SULAYMANIYAH — Residents of Dukan district blocked the main road to Sulaymaniyah for the third time in two days on Monday night, protesting electricity shortages that have left much of the Kurdistan Region with only three to four hours of power per day.

“Since yesterday, this is the third time we have closed the road, and we will not leave until our demands are met,” Mohammed Jalal, a protester from Dukan, told 964media. He said residents had received only four hours of electricity in the past 24 hours and that the situation was particularly unacceptable for Dukan, which itself contributes to electricity production. “We do not have private neighborhood generators inside the district,” he added.

Protesters gathered outside the Dukan district administration building demanding a solution.

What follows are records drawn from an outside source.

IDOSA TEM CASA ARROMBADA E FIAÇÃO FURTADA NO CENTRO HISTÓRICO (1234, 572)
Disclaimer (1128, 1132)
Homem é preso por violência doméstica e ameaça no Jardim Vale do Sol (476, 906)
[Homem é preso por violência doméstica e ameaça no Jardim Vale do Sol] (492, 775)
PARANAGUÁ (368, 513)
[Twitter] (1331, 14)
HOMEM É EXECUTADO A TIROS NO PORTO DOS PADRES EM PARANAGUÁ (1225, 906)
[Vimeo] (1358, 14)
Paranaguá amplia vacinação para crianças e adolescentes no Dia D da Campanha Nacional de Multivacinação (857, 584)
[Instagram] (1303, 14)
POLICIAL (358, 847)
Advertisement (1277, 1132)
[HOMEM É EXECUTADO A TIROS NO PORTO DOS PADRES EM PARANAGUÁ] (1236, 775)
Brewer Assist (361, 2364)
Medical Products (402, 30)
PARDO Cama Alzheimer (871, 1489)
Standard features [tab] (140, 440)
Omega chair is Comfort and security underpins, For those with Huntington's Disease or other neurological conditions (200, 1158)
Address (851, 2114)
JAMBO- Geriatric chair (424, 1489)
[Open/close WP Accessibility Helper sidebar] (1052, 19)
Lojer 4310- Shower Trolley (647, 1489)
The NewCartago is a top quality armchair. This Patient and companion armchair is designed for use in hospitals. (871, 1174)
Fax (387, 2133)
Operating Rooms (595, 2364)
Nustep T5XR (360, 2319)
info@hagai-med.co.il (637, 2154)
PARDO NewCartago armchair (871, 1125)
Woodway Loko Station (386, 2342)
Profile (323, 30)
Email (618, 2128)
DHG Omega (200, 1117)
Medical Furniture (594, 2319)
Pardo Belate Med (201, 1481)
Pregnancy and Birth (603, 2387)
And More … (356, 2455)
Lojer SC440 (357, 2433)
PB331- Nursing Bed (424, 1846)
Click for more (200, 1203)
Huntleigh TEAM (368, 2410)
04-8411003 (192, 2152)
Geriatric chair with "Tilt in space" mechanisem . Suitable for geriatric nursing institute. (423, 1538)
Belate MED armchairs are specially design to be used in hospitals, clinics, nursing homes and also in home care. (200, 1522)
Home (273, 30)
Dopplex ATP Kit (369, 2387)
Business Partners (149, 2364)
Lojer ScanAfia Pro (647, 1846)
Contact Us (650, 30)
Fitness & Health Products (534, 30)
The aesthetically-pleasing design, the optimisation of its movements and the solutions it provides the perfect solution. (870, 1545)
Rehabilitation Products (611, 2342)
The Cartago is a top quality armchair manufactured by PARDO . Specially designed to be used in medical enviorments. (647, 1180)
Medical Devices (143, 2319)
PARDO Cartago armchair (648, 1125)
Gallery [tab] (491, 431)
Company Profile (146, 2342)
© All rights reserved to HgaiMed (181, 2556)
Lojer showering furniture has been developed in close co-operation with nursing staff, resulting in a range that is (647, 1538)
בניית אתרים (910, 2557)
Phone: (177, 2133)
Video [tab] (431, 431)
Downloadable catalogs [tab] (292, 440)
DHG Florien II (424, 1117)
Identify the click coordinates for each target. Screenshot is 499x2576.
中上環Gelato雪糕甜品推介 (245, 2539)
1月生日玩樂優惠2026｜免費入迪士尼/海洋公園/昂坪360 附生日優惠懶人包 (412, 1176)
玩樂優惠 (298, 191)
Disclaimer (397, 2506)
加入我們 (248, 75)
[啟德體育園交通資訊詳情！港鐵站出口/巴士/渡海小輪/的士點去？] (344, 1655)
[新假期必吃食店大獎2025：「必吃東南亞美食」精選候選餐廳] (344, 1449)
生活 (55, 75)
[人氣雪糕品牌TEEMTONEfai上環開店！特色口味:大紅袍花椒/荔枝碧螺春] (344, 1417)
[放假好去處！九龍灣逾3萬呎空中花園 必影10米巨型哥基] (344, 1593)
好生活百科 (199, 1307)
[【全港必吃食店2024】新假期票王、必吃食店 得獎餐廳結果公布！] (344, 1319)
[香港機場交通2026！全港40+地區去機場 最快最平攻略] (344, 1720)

Attempts to reach district commissioner Sirwan Lala Sarhad and electricity director Mahdi Abdulrahman were unsuccessful.

The shortages began after Dana Gas suspended natural gas supplies from the Khor Mor field, citing “the abnormal situation and the war in the region” — a reference to the ongoing conflict following coordinated U.S. and Israeli strikes on Iran and retaliatory missile and drone launches across the region, which have repeatedly targeted sites in the Kurdistan Region including Erbil’s Harir Air Base, the U.S. Consulate and Iranian Kurdish opposition camps.

The decision to take the field offline was a precautionary measure to protect staff. A drone strike that hit Khor Mor in November 2025 forced a prolonged shutdown and substantial damage to the site.

As the main fuel source for Kurdistan Region power plants, its suspension removed between 2,500 and 3,000 megawatts from the grid.

Before the shutdown, the KRG had been delivering 24-hour grid power across much of the region in recent months through the landmark Runaki program. In neighborhoods where Runaki had made private generators redundant, residents found themselves without an immediate backup when the grid went down.

In Erbil, the Private Generator Owners Association met Monday evening and decided to resume operations, with households to be charged 5,000 Iraqi dinars per ampere. Government authorities have not announced when full electricity supplies will be restored.